_YOUR GOAL:_
Print each entry in full, word for word, with no pictures in the result.

_DATASET EXTRACT:_
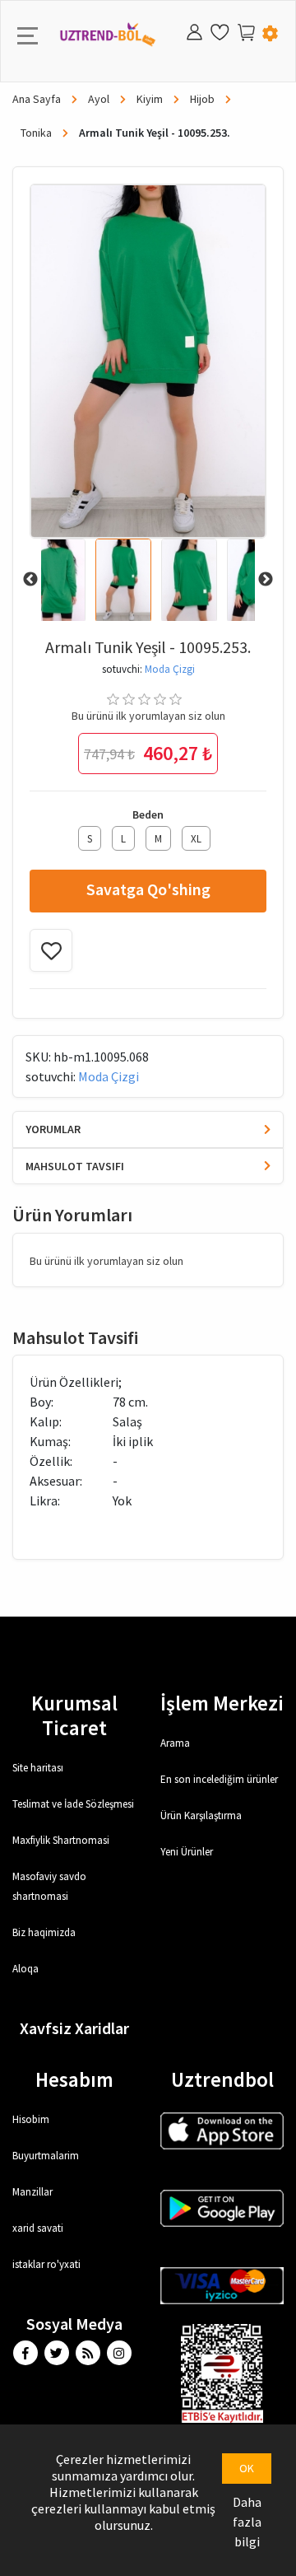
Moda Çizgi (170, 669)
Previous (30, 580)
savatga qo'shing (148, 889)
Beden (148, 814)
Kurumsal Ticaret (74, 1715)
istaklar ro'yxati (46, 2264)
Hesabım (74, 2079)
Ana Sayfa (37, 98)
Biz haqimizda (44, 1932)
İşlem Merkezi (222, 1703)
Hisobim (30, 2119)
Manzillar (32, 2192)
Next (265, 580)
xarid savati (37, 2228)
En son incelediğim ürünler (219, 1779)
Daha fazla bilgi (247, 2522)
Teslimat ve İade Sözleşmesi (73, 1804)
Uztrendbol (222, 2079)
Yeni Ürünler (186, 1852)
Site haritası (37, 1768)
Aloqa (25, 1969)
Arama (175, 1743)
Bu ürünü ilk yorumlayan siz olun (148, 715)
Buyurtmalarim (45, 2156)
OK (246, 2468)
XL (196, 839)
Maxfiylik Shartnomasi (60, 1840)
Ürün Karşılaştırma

_FINISHED EXERCISE:_
Moda Çizgi (170, 669)
Previous (30, 580)
savatga qo'shing (148, 889)
Beden (148, 814)
Kurumsal Ticaret (74, 1715)
istaklar ro'yxati (46, 2264)
Hesabım (74, 2079)
Ana Sayfa (37, 98)
Biz haqimizda (44, 1932)
İşlem Merkezi (222, 1703)
Hisobim (30, 2119)
Manzillar (32, 2192)
Next (265, 580)
xarid savati (37, 2228)
En son incelediğim ürünler (219, 1779)
Daha fazla bilgi (247, 2522)
Teslimat ve İade Sözleşmesi (73, 1804)
Uztrendbol (222, 2079)
Yeni Ürünler (186, 1852)
Site haritası (37, 1768)
Aloqa (25, 1969)
Arama (175, 1743)
Bu ürünü ilk yorumlayan siz olun (148, 715)
Buyurtmalarim (45, 2156)
OK (246, 2468)
XL (196, 839)
Maxfiylik Shartnomasi (60, 1840)
Ürün Karşılaştırma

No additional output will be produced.